# new guy stupid question



## skymortar (Feb 18, 2008)

on a 4x8 layout how many power points should you have.do they all run off the same source?


----------



## T-Man (May 16, 2008)

It's not stupid. The answer is in the running. Where does it slow down? That's where it needs it. The length willl vary on your track condition. I have 4 on a double loop in a 7 by 7 area. This is using the same transformer. If you block it, you separate your feed/power anyway. Rule of thumb, one every 4 to 8 feet. O Track is equivalent to 16 gage wire(info from CTT), That is the reason they make a 3 ft straight, less connections less resistance and less bumps!!!


----------



## mcnay55 (Oct 21, 2008)

*Power Points*

With regards to power points, what size wire should be used to ensure a strong signal/connection.


----------



## T-Man (May 16, 2008)

*I hate to leave a question unanswered.*

In O scale the track being 16 gage the experts like 14 gage feeds for the permanent layouts.

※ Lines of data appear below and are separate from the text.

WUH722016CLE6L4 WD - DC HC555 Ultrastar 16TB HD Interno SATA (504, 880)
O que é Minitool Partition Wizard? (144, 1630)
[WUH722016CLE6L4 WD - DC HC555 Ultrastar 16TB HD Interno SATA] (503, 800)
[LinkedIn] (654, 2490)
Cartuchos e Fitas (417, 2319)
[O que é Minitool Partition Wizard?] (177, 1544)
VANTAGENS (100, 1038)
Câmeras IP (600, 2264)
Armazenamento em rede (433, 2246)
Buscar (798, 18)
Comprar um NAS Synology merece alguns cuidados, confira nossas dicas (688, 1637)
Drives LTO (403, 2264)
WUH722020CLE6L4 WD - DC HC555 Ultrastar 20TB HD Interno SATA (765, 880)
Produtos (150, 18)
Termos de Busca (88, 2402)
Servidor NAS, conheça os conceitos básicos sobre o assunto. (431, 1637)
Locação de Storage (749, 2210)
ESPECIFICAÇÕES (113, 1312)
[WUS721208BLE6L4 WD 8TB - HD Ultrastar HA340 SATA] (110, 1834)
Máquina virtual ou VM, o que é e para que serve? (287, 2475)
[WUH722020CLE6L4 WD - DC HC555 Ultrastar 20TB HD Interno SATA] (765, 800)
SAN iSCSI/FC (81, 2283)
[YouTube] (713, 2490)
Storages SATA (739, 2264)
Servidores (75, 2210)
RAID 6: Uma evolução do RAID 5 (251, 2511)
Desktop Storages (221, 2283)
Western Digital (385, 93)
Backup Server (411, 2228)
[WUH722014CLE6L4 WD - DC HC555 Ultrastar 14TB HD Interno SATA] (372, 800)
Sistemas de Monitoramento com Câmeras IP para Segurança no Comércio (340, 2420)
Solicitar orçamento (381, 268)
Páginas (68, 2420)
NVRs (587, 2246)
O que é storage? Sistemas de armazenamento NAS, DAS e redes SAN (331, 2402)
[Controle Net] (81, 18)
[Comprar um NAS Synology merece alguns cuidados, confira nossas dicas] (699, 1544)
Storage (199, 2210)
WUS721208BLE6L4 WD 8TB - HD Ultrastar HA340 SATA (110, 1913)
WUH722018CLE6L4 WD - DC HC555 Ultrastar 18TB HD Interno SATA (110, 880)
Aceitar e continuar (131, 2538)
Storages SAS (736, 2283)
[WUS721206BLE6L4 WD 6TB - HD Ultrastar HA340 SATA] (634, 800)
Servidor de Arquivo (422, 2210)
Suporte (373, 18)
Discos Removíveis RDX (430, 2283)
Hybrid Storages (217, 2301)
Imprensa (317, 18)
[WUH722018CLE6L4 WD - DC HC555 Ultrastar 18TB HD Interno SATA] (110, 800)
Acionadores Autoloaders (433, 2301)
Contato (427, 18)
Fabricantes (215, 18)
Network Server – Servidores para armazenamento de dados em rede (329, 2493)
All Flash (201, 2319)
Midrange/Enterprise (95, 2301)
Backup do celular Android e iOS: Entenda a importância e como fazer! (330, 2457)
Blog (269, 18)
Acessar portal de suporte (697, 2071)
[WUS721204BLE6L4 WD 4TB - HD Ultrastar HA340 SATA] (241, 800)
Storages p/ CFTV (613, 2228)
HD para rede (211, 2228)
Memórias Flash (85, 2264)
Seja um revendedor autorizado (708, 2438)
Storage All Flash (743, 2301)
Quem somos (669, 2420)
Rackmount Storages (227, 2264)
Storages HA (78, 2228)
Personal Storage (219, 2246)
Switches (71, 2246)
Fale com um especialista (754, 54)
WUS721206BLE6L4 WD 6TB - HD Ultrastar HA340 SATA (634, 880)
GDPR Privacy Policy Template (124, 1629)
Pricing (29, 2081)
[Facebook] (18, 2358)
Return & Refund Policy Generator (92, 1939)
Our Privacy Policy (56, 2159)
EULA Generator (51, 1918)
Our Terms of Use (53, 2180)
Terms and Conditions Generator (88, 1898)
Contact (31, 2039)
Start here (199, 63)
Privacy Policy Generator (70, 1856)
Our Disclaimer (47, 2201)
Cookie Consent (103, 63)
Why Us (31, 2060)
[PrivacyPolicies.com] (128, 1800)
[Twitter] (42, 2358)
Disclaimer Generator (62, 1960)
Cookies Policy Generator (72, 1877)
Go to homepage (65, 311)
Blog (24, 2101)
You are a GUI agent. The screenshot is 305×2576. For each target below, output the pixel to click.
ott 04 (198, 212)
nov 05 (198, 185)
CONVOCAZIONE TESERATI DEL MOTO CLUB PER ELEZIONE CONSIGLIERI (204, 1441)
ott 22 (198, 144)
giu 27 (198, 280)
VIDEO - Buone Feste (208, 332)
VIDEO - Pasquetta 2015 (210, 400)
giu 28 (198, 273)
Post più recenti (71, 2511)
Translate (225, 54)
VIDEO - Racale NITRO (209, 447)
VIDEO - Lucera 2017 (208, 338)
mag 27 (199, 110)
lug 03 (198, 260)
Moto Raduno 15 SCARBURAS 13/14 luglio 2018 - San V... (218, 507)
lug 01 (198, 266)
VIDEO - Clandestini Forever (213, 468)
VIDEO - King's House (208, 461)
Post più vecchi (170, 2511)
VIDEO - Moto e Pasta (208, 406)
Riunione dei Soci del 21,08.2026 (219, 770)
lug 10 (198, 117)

I'm using speaker wire. HO? I don't know, around 18 gage at least. I have to research more. I use 22 gage a lot for wiring. I don't have a reference to answer this now. Naturally, the larger wire, the safer it is.


Okay I cheated and Googled
http://www.building-your-model-railroad.com/model-railroad-wiring-2.html

The 14 gage wire is for the big ZW transformer. Other than scale size the power used does not vary that much by scale.


----------